Measuring employee satisfaction can also contribute to driver retention efforts. USA Truck reduced turnover by 27.8%, in part by gathering feedback on why drivers were leaving. After American Central Transport to solicited driver feedback, it claimed it reduced turnover by 30%. And Roadrunner Freight reduced annual driver turnover from 140% to 75%, by drilling into the data of the system's anonymous feedback software.
"It’s well-proven that companies that provide better customer experience have higher loyalty rates and financial performance," said Fischer. "But customer experience is limited by ... how well they understand the type of customer experience is desired, understand how to provide it and are committed to it."

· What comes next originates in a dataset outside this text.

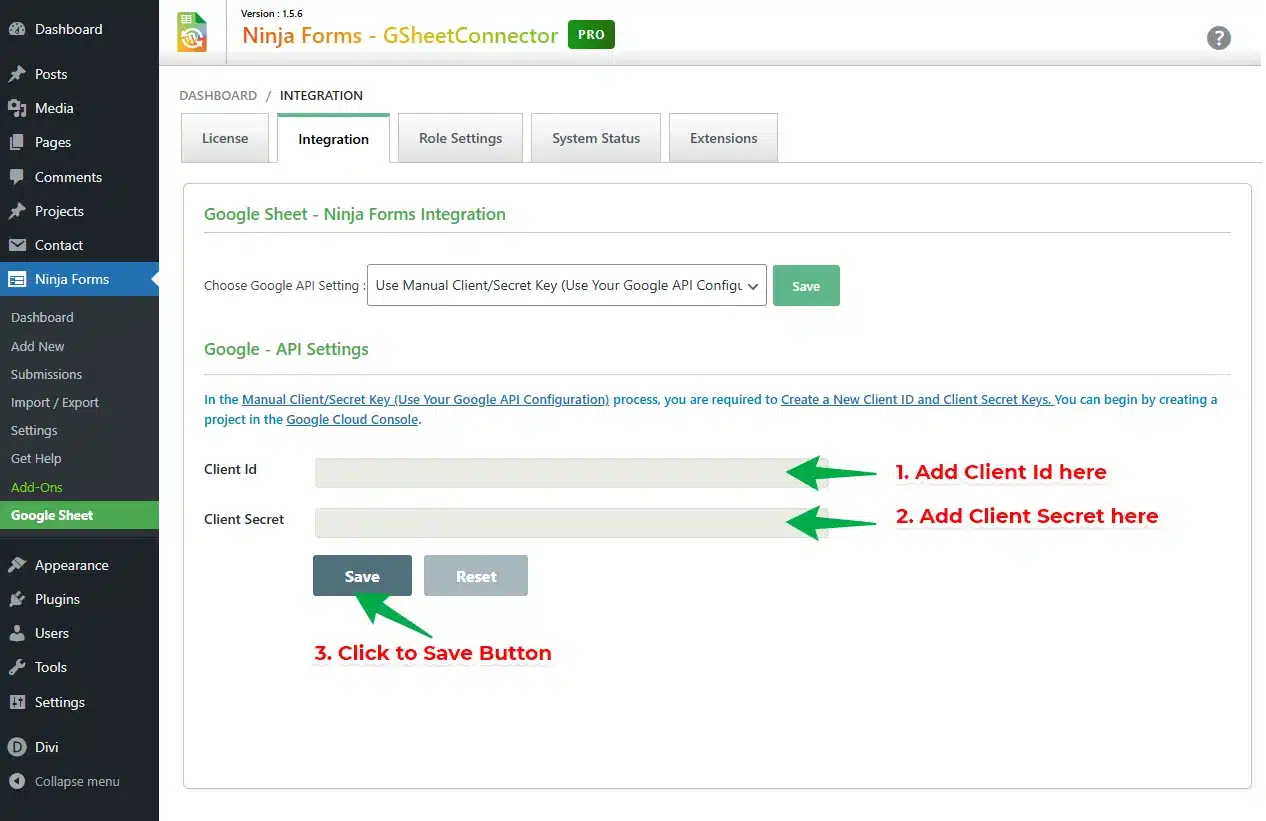
Task: Click the Tools wrench icon
Action: pyautogui.click(x=17, y=667)
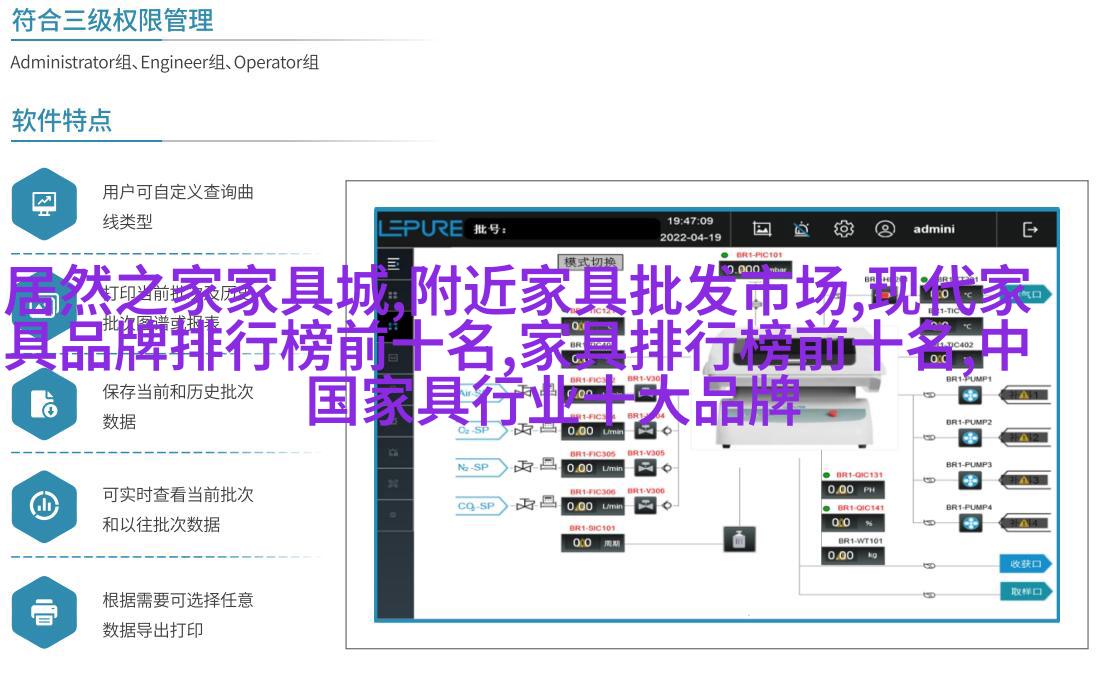Click the BR1-PUMP2 pump icon
This screenshot has height=677, width=1106.
click(x=970, y=438)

If a fleet is going to hand out a customer satisfaction survey, Armstrong suggests adding a section for net promoter score. The score asks the survey taker how likely they are to recommend a fleet's services to a friend or colleague, usually on a numerical scale.
"Promoters (score 9-10) are loyal enthusiasts who will keep purchasing your services and refer others, driving growth. Passives (score 7-8) are satisfied but unenthusiastic customers who are vulnerable to competitor’s offerings. And, Detractors (score 0-6) are unhappy customers who can damage your brand and impede growth through negative word-of-mouth," Armstrong said.
Armstrong suggested tracking customer retention over at least one year. For that, there's an equation:
Retention Rate = ((CE-CN)/CS)) X 100
CE is the number of customers at end of period. CN is the number of new customers acquired during period. CS is the number of customers at start of period.
Customer revenue growth
Fleets should track YoY growth in customer revenue, according to Armstrong.
"Customers with percentage declines should be followed up with to see if there are any performance issues, and those with increases may provide cross-selling opportunities for other services," he said.
This KPI is a financial metric but also has implications for customer service. Damage claims measure total cost of damage claims against total revenue, Menzies said. It affects the bottom line and could affect reputation.